Le président colombien, Gustavo Petro, a prévenu qu’il reprendrait les armes – si nécessaire – pour défendre la souveraineté de son pays après la « menace illégitime » de Donald Trump, président des États-Unis.
Par l’intermédiaire de X, l’ancien guérillero a indiqué : « Bien que je ne sois pas soldat, je connais la guerre et la clandestinité. J’ai juré de ne plus toucher à aucune arme depuis le pacte de paix de 1989 (sic), mais pour le pays je reprendrai les armes dont je ne veux pas. »
Il convient de rappeler que Gustavo Petro a rejoint dans sa jeunesse la guérilla M-19, qui s’est démobilisée en 1990 après avoir signé un accord de paix avec le gouvernement de Virgilio Barco.

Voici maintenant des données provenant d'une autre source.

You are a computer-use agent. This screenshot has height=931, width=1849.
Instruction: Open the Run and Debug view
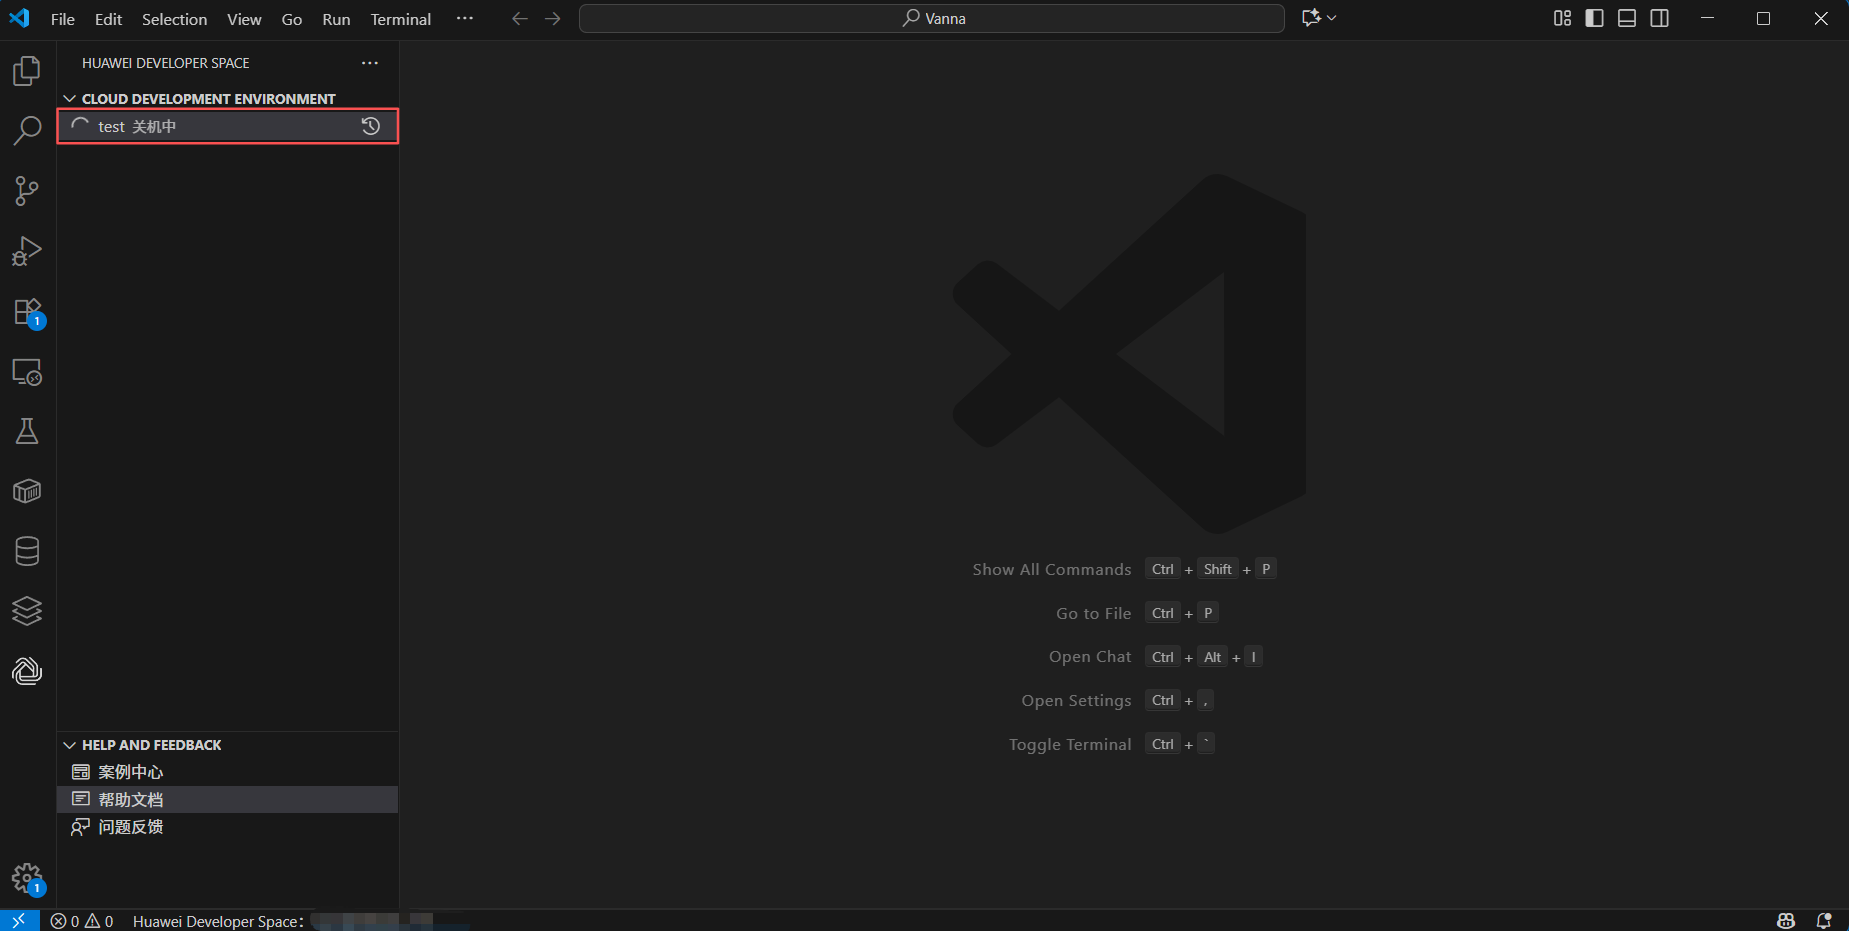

La tension monte après l’intervention militaire américaine au Venezuela et les déclarations de Donald Trump, qui a reconnu que « la Colombie est très malade » et « gouvernée par un homme malade qui aime fabriquer de la cocaïne et la vendre » au géant nord-américain.
« Cela me semble bien », a reconnu Donald Trump lorsque la presse lui a demandé si ses paroles signifiaient qu’il pourrait y avoir une opération américaine en Colombie – similaire à celle qui a capturé Nicolás Maduro.
Depuis le retour de Trump au pouvoir, les disputes verbales avec Petro n’ont pas cessé. Ce dernier est convaincu qu’il y aura une réaction populaire à laquelle les États-Unis seront confrontés.
« Chaque soldat en Colombie a désormais un ordre : tout commandant de la force publique qui préfère le drapeau américain au drapeau colombien se retire immédiatement de l’institution sur ordre des bases, des troupes et de moi-même. La constitution ordonne à la force publique de défendre la souveraineté populaire », a souligné Petro.